Уэсли попытался перехватить меня и хоть немного успокоить, но я заорала на него, как никогда не орала в своей жизни, и вот это я отлично помню. Помню, как сестра Игнатиус наконец-то пришла в себя и раскрыла мне свои объятия. У нее было милое, печальное и старое-престарое лицо, гораздо старше, чем несколько минут назад, и это оказалось таким грустным, таким жалким зрелищем, что мне стало нестерпимо тяжело смотреть на нее.
— Тамара, ты должна меня выслушать… — сказала она, но я не могла ничего с собой поделать.
Заколотилась, увернулась от обоих и, помню, побежала, побежала очень быстро, все время слыша за спиной свое имя. Несколько раз я падала, и Уэсли догонял меня, хватал за руки. А я бежала все быстрее и быстрее, боясь, как бы он в самом деле не догнал меня. Не знаю, когда он остановился, когда решил отпустить меня, потому что я продолжала бежать, едва дыша и превозмогая боль в груди. Из глаз текли слезы и попадали мне на уши, потому что я быстро бежала и не давала им скатиться на щеки. Деревья остались позади, я была на дороге, когда услышала шум мотора и скрежет тормозов, а потом долгий гудок перекрыл все другие звуки, и я застыла на месте, буквально застыла на месте.

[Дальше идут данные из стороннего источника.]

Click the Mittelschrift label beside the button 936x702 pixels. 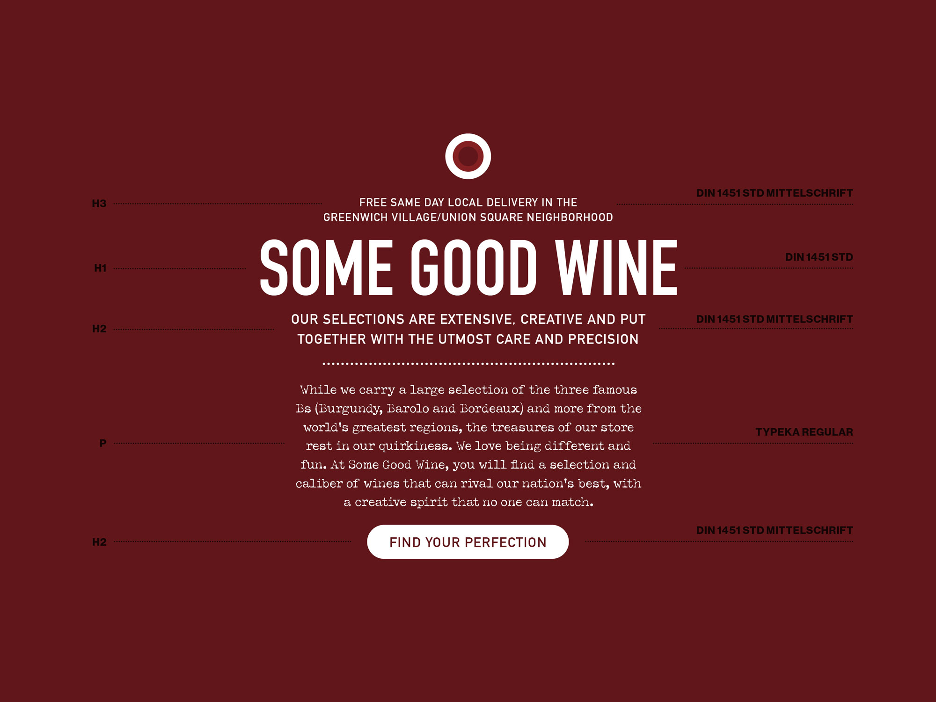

У меня не было сомнений, что еще секунда — и я окажусь под колесами машины или меня ударит бампером и подкинет на лобовое стекло, но ничего такого не случилось. Вместо этого я почувствовала горячую решетку возле ноги, очень близко, совсем близко, однако сразу поняла, что она недостаточно близко. Открылась дверца, и до моего слуха донеслись мужские крики. Зачем он кричит? Я закрыла уши ладонями, все еще продолжая плакать и задыхаться от быстрого бега, как вдруг услышала свое имя. Потом еще и еще раз. Голос был злой, настойчивый, осуждающий. Словно я была в чем-то виновата.